Quickly Noted: Microsoft Vine Update
Quick update on my review from late Tuesday night. I think that my friends @gbaron of Crisisblogger.com and Jonathan Bernstein of Bernstein Crisis Management, both of whom talk about online brand management, might find this interesting.
I posted a review of Microsoft Vine around midnight Tuesday night. Not scathing, but identified what I consider to be real shortcomings. I posted about it on Twitter right afterwards and then went to bed. In less than two hours, I got the following email:
Tammy Savage from Microsoft here. I appreciate the fact that you found Microsoft Vine useful and your ideas about how it could be used in the ‘everyday’ scenarios. We’ve already learned a lot over the past four weeks and the feedback we’ve gotten from customers has really helped inform our product a plans – a tradition we intend to continue. Since your opinion about a web-based version is loud and clear, I thought you might like to know that you can expect just that from us in the near future – a web version of Microsoft Vine. Thanks for your feedback.

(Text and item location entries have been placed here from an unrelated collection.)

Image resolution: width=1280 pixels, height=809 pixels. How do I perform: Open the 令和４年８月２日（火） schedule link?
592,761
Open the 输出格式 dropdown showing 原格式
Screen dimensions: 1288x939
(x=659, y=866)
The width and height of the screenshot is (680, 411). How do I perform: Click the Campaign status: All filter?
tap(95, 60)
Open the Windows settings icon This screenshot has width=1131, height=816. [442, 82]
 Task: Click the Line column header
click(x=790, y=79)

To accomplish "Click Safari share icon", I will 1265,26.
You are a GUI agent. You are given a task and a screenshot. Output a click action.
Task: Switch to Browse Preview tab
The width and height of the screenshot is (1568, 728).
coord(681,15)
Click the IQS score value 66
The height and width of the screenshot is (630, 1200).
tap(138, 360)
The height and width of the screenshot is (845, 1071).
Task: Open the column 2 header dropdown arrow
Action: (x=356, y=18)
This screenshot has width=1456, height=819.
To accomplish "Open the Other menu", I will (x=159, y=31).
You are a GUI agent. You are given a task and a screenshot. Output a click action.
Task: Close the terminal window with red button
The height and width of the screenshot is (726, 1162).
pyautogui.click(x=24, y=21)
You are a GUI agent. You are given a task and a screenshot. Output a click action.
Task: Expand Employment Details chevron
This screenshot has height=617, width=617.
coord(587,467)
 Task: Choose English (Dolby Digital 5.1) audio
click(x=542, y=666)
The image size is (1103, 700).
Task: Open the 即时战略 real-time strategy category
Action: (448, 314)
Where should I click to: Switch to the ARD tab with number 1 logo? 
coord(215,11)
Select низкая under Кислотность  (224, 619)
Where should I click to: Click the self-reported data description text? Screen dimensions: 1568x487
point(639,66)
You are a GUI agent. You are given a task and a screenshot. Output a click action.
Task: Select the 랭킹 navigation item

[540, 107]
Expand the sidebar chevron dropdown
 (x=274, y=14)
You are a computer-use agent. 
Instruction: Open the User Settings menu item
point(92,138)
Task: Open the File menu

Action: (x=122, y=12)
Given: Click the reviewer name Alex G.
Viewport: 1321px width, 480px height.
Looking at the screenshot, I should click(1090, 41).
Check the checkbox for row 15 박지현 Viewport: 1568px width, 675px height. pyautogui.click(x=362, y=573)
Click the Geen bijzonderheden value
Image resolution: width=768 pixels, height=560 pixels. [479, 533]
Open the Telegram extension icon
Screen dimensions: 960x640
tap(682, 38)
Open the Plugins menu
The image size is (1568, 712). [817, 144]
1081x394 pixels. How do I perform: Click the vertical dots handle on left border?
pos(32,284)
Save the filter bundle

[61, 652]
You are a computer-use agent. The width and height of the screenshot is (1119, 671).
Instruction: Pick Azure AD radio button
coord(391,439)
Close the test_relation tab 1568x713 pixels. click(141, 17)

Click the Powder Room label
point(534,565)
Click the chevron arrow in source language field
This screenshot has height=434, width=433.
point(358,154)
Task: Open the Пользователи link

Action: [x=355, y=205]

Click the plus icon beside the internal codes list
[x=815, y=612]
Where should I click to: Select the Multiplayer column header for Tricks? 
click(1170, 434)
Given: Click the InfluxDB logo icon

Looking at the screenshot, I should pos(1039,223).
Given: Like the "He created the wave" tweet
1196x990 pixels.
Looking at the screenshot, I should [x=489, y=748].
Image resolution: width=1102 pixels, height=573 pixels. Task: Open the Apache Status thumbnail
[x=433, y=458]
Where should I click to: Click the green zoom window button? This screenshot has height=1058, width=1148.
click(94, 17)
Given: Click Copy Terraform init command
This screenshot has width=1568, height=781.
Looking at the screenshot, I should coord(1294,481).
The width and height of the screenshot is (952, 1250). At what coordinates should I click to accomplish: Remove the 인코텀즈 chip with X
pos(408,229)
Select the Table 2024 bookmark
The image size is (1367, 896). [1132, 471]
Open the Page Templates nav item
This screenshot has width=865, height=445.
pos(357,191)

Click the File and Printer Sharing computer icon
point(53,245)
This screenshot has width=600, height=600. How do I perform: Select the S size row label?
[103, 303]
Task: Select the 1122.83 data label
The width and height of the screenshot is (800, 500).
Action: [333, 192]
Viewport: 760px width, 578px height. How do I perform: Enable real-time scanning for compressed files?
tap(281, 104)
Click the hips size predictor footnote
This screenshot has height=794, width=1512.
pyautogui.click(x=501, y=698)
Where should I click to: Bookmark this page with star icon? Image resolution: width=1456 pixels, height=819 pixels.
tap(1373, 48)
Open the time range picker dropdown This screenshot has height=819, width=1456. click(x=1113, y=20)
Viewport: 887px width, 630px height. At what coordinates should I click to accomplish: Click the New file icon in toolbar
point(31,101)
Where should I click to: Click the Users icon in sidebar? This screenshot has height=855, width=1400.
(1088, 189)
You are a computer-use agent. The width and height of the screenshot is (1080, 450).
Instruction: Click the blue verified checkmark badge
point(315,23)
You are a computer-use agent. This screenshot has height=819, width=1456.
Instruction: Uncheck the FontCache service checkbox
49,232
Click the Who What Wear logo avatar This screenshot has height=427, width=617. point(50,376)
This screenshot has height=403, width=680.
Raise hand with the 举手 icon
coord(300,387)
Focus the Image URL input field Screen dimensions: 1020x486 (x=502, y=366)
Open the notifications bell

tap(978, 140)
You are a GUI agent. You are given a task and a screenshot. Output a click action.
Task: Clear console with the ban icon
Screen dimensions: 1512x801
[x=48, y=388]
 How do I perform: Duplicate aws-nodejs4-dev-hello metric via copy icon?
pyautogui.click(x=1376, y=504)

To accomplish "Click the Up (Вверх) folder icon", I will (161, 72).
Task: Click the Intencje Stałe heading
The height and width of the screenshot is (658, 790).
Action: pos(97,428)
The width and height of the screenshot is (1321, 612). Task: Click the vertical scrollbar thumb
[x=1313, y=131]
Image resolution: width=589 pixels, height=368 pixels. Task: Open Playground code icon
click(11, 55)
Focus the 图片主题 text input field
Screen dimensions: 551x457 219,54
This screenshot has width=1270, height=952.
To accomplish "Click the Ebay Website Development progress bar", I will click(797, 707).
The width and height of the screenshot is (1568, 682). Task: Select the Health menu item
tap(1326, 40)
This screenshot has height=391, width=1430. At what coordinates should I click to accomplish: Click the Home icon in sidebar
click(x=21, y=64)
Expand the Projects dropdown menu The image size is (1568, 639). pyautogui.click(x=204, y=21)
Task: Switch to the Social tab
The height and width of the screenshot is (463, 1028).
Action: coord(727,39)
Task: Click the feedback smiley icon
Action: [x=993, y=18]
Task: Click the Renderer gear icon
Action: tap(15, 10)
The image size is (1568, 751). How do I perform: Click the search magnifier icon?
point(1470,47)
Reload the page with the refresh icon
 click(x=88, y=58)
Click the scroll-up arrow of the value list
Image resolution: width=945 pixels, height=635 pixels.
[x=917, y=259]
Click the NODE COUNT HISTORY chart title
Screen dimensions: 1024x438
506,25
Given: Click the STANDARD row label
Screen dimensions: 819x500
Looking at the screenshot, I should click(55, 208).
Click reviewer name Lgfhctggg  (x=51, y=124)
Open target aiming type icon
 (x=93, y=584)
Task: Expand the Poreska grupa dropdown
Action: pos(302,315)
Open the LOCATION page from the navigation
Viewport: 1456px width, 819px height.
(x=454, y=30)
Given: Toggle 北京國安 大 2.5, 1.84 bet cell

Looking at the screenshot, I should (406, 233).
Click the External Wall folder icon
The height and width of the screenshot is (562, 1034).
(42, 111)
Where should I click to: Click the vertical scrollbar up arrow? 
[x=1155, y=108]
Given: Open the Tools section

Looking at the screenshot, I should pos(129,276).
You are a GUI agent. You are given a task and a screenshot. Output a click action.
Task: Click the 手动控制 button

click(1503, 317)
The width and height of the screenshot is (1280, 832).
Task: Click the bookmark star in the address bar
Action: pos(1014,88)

I hope you will continue to share your ideas and concerns with us.
First of all, that’s great news, and something that will really make Vine a useful–and useable tool. I’m totally stoked about it now, and plan to push my family and friends to look into it.
Secondly, and why I referred to my crisis comms friends up there, is–Wow–two hour response time? For something posted on two not very well trafficked sites (my blog and my Twitter-feed)? Two hours to find it, digest it, make sure I’m not a crank, craft a delightful email, get approval and send it off? On Wednesday evening hours (PDT)? Now, imagine what this does. They’ve responded to a concern I had before the East Coast woke up. It’s under control, no big deal.
Now, obviously, I’m not Jay Leno, and nothing blew up. I didn’t say that he service was a government front to steal people’s credit card information or anything. Just posted a quick blog review that pointed out that Microsoft could stand to improve a product. And they picked up on it and crafted a response in hours. Maybe I’m too used to companies and agencies saying nothing for hours, days after something major happens–but I found this impressive.